## STATED GOAL:
Lay out every line of the material below as a Markdown table with two columns, Row for the row number and Line for the line itself, skipping blank lines.

## MATERIAL FOR THE TASK:

>>>>

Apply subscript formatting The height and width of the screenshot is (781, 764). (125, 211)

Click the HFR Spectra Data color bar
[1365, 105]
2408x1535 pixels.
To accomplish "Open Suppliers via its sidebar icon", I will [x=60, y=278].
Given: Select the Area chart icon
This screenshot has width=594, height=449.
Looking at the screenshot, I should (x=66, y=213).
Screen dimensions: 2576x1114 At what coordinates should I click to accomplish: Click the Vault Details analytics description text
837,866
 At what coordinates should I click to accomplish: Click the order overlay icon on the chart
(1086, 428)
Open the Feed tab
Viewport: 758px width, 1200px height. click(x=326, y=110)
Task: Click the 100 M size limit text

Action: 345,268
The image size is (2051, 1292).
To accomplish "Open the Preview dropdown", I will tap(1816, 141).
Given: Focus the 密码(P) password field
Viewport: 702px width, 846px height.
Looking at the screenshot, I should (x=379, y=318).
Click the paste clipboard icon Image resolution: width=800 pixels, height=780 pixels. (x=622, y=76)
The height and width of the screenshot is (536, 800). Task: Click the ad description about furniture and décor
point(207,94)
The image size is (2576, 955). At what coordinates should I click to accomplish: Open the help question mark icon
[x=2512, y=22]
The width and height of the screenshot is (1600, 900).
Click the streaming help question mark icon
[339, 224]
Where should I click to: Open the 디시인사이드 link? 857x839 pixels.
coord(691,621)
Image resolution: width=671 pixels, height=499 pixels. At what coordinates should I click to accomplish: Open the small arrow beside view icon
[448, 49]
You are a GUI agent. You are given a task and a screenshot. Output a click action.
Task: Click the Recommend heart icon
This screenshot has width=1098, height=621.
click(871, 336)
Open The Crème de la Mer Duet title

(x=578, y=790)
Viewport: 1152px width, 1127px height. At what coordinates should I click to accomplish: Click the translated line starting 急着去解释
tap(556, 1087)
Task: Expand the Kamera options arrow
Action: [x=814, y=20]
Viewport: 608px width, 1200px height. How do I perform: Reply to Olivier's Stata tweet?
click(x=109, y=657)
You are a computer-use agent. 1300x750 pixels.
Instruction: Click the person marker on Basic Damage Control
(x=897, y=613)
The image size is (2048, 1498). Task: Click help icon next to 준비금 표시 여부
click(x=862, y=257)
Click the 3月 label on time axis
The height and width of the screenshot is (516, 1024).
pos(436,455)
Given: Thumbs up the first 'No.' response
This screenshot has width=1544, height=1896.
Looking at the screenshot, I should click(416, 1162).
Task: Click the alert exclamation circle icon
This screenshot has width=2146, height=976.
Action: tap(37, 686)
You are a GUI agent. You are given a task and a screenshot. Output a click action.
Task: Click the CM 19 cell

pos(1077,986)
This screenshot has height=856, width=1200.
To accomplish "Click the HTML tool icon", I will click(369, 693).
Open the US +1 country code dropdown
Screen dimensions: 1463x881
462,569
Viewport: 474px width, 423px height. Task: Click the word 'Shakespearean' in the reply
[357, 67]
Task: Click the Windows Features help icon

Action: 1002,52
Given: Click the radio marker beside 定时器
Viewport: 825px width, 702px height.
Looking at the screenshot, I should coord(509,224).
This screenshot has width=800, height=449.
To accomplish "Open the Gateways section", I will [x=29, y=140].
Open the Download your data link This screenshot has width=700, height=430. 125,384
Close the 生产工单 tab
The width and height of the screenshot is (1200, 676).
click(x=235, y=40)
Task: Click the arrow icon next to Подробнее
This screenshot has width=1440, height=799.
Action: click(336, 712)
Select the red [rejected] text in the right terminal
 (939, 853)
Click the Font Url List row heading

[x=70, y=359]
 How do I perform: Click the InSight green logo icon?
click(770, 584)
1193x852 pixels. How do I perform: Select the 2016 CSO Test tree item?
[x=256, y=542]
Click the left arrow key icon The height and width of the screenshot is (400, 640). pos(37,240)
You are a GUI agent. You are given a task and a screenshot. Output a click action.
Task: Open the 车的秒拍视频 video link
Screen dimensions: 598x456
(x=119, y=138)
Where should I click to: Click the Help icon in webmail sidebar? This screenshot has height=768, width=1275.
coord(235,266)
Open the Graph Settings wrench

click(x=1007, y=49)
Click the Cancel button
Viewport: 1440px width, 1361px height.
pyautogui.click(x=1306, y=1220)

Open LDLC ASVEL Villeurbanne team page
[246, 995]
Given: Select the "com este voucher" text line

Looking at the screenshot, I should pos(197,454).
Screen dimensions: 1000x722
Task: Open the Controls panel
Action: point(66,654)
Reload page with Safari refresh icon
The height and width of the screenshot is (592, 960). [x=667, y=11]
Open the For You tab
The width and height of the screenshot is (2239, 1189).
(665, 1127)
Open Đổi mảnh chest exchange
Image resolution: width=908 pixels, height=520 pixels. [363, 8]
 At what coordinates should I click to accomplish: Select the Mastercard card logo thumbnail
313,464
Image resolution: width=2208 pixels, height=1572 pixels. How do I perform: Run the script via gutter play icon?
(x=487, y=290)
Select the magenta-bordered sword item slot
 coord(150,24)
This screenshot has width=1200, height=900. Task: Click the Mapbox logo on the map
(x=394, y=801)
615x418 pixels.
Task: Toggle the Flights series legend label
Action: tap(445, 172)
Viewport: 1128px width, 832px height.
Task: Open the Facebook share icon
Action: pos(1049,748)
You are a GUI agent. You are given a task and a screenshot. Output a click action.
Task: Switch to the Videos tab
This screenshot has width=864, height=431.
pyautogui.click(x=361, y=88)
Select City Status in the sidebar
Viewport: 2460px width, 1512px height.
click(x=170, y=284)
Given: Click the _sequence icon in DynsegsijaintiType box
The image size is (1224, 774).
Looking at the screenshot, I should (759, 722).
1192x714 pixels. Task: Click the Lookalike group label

<<<<

## SOLUTION TO THE EXERCISE:
| Row | Line |
|---|---|
| 1 | Apply subscript formatting The height and width of the screenshot is (781, 764). (125, 211) |
| 2 | Click the HFR Spectra Data color bar |
| 3 | [1365, 105] |
| 4 | 2408x1535 pixels. |
| 5 | To accomplish "Open Suppliers via its sidebar icon", I will [x=60, y=278]. |
| 6 | Given: Select the Area chart icon |
| 7 | This screenshot has width=594, height=449. |
| 8 | Looking at the screenshot, I should (x=66, y=213). |
| 9 | Screen dimensions: 2576x1114 At what coordinates should I click to accomplish: Click the Vault Details analytics description text |
| 10 | 837,866 |
| 11 |  At what coordinates should I click to accomplish: Click the order overlay icon on the chart |
| 12 | (1086, 428) |
| 13 | Open the Feed tab |
| 14 | Viewport: 758px width, 1200px height. click(x=326, y=110) |
| 15 | Task: Click the 100 M size limit text |
| 16 | Action: 345,268 |
| 17 | The image size is (2051, 1292). |
| 18 | To accomplish "Open the Preview dropdown", I will tap(1816, 141). |
| 19 | Given: Focus the 密码(P) password field |
| 20 | Viewport: 702px width, 846px height. |
| 21 | Looking at the screenshot, I should (x=379, y=318). |
| 22 | Click the paste clipboard icon Image resolution: width=800 pixels, height=780 pixels. (x=622, y=76) |
| 23 | The height and width of the screenshot is (536, 800). Task: Click the ad description about furniture and décor |
| 24 | point(207,94) |
| 25 | The image size is (2576, 955). At what coordinates should I click to accomplish: Open the help question mark icon |
| 26 | [x=2512, y=22] |
| 27 | The width and height of the screenshot is (1600, 900). |
| 28 | Click the streaming help question mark icon |
| 29 | [339, 224] |
| 30 | Where should I click to: Open the 디시인사이드 link? 857x839 pixels. |
| 31 | coord(691,621) |
| 32 | Image resolution: width=671 pixels, height=499 pixels. At what coordinates should I click to accomplish: Open the small arrow beside view icon |
| 33 | [448, 49] |
| 34 | You are a GUI agent. You are given a task and a screenshot. Output a click action. |
| 35 | Task: Click the Recommend heart icon |
| 36 | This screenshot has width=1098, height=621. |
| 37 | click(871, 336) |
| 38 | Open The Crème de la Mer Duet title |
| 39 | (x=578, y=790) |
| 40 | Viewport: 1152px width, 1127px height. At what coordinates should I click to accomplish: Click the translated line starting 急着去解释 |
| 41 | tap(556, 1087) |
| 42 | Task: Expand the Kamera options arrow |
| 43 | Action: [x=814, y=20] |
| 44 | Viewport: 608px width, 1200px height. How do I perform: Reply to Olivier's Stata tweet? |
| 45 | click(x=109, y=657) |
| 46 | You are a computer-use agent. 1300x750 pixels. |
| 47 | Instruction: Click the person marker on Basic Damage Control |
| 48 | (x=897, y=613) |
| 49 | The image size is (2048, 1498). Task: Click help icon next to 준비금 표시 여부 |
| 50 | click(x=862, y=257) |
| 51 | Click the 3月 label on time axis |
| 52 | The height and width of the screenshot is (516, 1024). |
| 53 | pos(436,455) |
| 54 | Given: Thumbs up the first 'No.' response |
| 55 | This screenshot has width=1544, height=1896. |
| 56 | Looking at the screenshot, I should click(416, 1162). |
| 57 | Task: Click the alert exclamation circle icon |
| 58 | This screenshot has width=2146, height=976. |
| 59 | Action: tap(37, 686) |
| 60 | You are a GUI agent. You are given a task and a screenshot. Output a click action. |
| 61 | Task: Click the CM 19 cell |
| 62 | pos(1077,986) |
| 63 | This screenshot has height=856, width=1200. |
| 64 | To accomplish "Click the HTML tool icon", I will click(369, 693). |
| 65 | Open the US +1 country code dropdown |
| 66 | Screen dimensions: 1463x881 |
| 67 | 462,569 |
| 68 | Viewport: 474px width, 423px height. Task: Click the word 'Shakespearean' in the reply |
| 69 | [357, 67] |
| 70 | Task: Click the Windows Features help icon |
| 71 | Action: 1002,52 |
| 72 | Given: Click the radio marker beside 定时器 |
| 73 | Viewport: 825px width, 702px height. |
| 74 | Looking at the screenshot, I should coord(509,224). |
| 75 | This screenshot has width=800, height=449. |
| 76 | To accomplish "Open the Gateways section", I will [x=29, y=140]. |
| 77 | Open the Download your data link This screenshot has width=700, height=430. 125,384 |
| 78 | Close the 生产工单 tab |
| 79 | The width and height of the screenshot is (1200, 676). |
| 80 | click(x=235, y=40) |
| 81 | Task: Click the arrow icon next to Подробнее |
| 82 | This screenshot has width=1440, height=799. |
| 83 | Action: click(336, 712) |
| 84 | Select the red [rejected] text in the right terminal |
| 85 |  (939, 853) |
| 86 | Click the Font Url List row heading |
| 87 | [x=70, y=359] |
| 88 |  How do I perform: Click the InSight green logo icon? |
| 89 | click(770, 584) |
| 90 | 1193x852 pixels. How do I perform: Select the 2016 CSO Test tree item? |
| 91 | [x=256, y=542] |
| 92 | Click the left arrow key icon The height and width of the screenshot is (400, 640). pos(37,240) |
| 93 | You are a GUI agent. You are given a task and a screenshot. Output a click action. |
| 94 | Task: Open the 车的秒拍视频 video link |
| 95 | Screen dimensions: 598x456 |
| 96 | (x=119, y=138) |
| 97 | Where should I click to: Click the Help icon in webmail sidebar? This screenshot has height=768, width=1275. |
| 98 | coord(235,266) |
| 99 | Open the Graph Settings wrench |
| 100 | click(x=1007, y=49) |
| 101 | Click the Cancel button |
| 102 | Viewport: 1440px width, 1361px height. |
| 103 | pyautogui.click(x=1306, y=1220) |
| 104 | Open LDLC ASVEL Villeurbanne team page |
| 105 | [246, 995] |
| 106 | Given: Select the "com este voucher" text line |
| 107 | Looking at the screenshot, I should pos(197,454). |
| 108 | Screen dimensions: 1000x722 |
| 109 | Task: Open the Controls panel |
| 110 | Action: point(66,654) |
| 111 | Reload page with Safari refresh icon |
| 112 | The height and width of the screenshot is (592, 960). [x=667, y=11] |
| 113 | Open the For You tab |
| 114 | The width and height of the screenshot is (2239, 1189). |
| 115 | (665, 1127) |
| 116 | Open Đổi mảnh chest exchange |
| 117 | Image resolution: width=908 pixels, height=520 pixels. [363, 8] |
| 118 |  At what coordinates should I click to accomplish: Select the Mastercard card logo thumbnail |
| 119 | 313,464 |
| 120 | Image resolution: width=2208 pixels, height=1572 pixels. How do I perform: Run the script via gutter play icon? |
| 121 | (x=487, y=290) |
| 122 | Select the magenta-bordered sword item slot |
| 123 |  coord(150,24) |
| 124 | This screenshot has width=1200, height=900. Task: Click the Mapbox logo on the map |
| 125 | (x=394, y=801) |
| 126 | 615x418 pixels. |
| 127 | Task: Toggle the Flights series legend label |
| 128 | Action: tap(445, 172) |
| 129 | Viewport: 1128px width, 832px height. |
| 130 | Task: Open the Facebook share icon |
| 131 | Action: pos(1049,748) |
| 132 | You are a GUI agent. You are given a task and a screenshot. Output a click action. |
| 133 | Task: Switch to the Videos tab |
| 134 | This screenshot has width=864, height=431. |
| 135 | pyautogui.click(x=361, y=88) |
| 136 | Select City Status in the sidebar |
| 137 | Viewport: 2460px width, 1512px height. |
| 138 | click(x=170, y=284) |
| 139 | Given: Click the _sequence icon in DynsegsijaintiType box |
| 140 | The image size is (1224, 774). |
| 141 | Looking at the screenshot, I should (759, 722). |
| 142 | 1192x714 pixels. Task: Click the Lookalike group label |